Repercussions Will Follow If Britain Leaves E.U., Former MP Says
RENEE MONTAGNE, HOST:
The United Kingdom - an island nation, let's not forget - has never felt entirely at home in Europe. This summer, Britain will have a referendum on whether to pull out of the European Union, what's called the Brexit. Ed Balls is a former member of the British House of Commons who wants the U.K. to stay in the EU. Welcome to the program.
ED BALLS: Good morning, Renee.
MONTAGNE: Today in Brussels, EU leaders will be voting on a package of reforms that British Prime Minister David Cameron hopes will keep the United Kingdom in the European Union. Briefly tell us, why is the EU unpopular with the British public? It's been in it for years.
BALLS: Britain was late to join the European Union back the 1970s. The British public has always been equivocal about whether they really wanted to be part of it. It's been made worse because of the single currency doing so badly in Europe, which we've seen as a nonmember across the channel. It's made worse because there's been such a huge movement of people within the European Union into Britain from Eastern Europe and also the refugee crisis, which has destabilized communities and made people very skeptical about our membership. And then, of course, there's a political dimension.
MONTAGNE: Some of that is pretty compelling (laughter). Why do you think the U.K. is better off staying in the EU?
BALLS: If we were to walk away from the European Union entirely, we'd be walking away from a big economic market where, let's be honest, American and Japanese and Chinese companies invest in Britain so they can sell their goods to Spain, to Germany, to France. That's where I say stay in but not stay in because of the status quo. Things do need to change.
MONTAGNE: This reform package that Cameron is hoping will satisfy the British public, what are the key things he's offering?
BALLS: The most controversial issue is the movement of workers from Eastern Europe to Britain. David Cameron wanted to have actual controls on the numbers who could come. There's no appetite yet amongst European leaders for that. The second issue is he wants it to be clear that if the Europe area, the single currency, makes decisions about financial regulation, Britain will still have a say, even though we're not a member. And they won't be able to make decisions which make things harder for the city of London and for financial companies based in Britain. Again, that is quite controversial, particularly with the French government who say, well, look, if you're not in the single currency, we make the rules, not you.
MONTAGNE: Well, just briefly, what do you think will happen come this June when British citizens vote on whether to stay in the European Union?

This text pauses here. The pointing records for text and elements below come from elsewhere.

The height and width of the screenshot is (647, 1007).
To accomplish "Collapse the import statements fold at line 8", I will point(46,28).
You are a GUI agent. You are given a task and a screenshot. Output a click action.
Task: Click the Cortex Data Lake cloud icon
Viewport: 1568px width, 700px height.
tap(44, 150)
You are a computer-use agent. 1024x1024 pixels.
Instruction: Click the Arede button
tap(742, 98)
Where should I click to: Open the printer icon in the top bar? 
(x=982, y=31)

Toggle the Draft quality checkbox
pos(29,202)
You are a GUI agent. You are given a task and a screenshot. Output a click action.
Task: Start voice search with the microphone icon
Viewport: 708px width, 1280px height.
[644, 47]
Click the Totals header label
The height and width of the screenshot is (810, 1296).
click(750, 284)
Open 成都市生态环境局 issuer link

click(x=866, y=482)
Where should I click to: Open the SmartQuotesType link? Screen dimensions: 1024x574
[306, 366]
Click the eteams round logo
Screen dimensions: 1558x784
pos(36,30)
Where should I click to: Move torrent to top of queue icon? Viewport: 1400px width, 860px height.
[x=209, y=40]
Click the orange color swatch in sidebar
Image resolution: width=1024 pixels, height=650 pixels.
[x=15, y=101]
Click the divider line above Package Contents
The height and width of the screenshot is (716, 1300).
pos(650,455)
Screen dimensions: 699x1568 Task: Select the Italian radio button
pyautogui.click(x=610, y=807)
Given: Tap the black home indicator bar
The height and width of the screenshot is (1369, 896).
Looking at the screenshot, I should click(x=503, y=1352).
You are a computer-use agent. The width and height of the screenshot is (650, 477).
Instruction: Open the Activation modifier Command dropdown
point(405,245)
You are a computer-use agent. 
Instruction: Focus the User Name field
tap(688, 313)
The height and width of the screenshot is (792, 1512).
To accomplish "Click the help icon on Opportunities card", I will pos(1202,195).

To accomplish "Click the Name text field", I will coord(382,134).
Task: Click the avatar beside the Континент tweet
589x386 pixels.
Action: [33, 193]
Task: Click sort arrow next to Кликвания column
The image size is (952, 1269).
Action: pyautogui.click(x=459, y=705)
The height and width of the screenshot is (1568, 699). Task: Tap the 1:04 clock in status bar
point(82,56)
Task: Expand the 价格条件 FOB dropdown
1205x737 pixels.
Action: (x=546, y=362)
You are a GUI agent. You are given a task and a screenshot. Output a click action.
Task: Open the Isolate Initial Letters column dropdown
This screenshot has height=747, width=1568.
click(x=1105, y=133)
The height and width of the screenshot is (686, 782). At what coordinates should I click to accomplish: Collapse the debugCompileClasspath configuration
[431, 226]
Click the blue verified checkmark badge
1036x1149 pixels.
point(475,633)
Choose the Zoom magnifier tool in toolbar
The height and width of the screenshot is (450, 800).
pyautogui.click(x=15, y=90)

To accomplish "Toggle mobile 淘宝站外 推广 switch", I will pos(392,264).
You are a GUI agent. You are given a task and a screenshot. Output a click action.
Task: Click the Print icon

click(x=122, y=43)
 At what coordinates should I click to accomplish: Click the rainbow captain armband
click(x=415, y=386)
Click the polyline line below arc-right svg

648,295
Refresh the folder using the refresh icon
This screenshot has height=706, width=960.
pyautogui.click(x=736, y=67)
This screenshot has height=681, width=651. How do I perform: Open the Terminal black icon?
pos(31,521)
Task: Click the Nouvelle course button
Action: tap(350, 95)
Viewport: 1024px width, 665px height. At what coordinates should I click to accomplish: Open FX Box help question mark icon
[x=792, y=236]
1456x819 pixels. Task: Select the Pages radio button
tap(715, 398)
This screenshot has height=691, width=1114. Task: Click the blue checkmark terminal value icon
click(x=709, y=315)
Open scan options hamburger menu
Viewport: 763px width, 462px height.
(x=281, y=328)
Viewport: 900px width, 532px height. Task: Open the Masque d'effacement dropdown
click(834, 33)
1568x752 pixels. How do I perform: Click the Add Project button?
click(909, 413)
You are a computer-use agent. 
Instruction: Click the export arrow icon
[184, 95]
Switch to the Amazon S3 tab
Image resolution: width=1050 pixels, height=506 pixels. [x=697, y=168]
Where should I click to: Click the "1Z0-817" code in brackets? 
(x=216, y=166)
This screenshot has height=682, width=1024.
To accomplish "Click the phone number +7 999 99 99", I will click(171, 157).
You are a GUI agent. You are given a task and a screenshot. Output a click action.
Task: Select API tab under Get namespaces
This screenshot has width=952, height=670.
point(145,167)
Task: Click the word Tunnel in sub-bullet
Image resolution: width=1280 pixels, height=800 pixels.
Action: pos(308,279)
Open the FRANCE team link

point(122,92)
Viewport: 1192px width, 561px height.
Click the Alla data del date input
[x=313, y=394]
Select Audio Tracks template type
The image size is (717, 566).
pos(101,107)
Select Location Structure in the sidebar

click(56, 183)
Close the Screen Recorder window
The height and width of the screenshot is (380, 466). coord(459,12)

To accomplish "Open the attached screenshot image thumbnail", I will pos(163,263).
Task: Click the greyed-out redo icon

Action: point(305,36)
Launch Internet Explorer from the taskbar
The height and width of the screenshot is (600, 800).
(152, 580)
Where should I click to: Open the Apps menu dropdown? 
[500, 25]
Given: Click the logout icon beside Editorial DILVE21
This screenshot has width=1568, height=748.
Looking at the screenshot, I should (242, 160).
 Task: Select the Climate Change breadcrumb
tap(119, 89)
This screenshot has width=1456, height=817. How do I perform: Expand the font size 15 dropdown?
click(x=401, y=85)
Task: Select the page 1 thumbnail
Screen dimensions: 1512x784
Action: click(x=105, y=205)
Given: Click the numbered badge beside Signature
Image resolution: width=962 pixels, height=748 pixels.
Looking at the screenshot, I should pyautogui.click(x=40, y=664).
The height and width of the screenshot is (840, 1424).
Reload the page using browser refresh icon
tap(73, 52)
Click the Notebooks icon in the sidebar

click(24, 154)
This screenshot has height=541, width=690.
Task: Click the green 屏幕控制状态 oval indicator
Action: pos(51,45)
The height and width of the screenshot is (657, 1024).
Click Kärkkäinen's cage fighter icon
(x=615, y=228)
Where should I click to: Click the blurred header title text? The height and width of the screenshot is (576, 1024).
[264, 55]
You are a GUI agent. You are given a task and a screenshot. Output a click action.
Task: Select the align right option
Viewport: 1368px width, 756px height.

BALLS: Well, look, the polls are very tight, but I think the stay in campaign will win the day, but that is not going to be the end of the story. Whatever happens in June - and I think we'll stay in - this issue is going to continue to divide Britain's relationship with Europe for the next 10 years unless we get some big changes and Europe does better. I think the question of whether Britain will stay in or finally leave will be a live issue for the years to come.
MONTAGNE: Thank you very much for joining us.
BALLS: A pleasure, Renee.
MONTAGNE: Ed Balls is a former cabinet minister and chief economic adviser to the British Treasury. He is currently a fellow at Harvard's Kennedy School.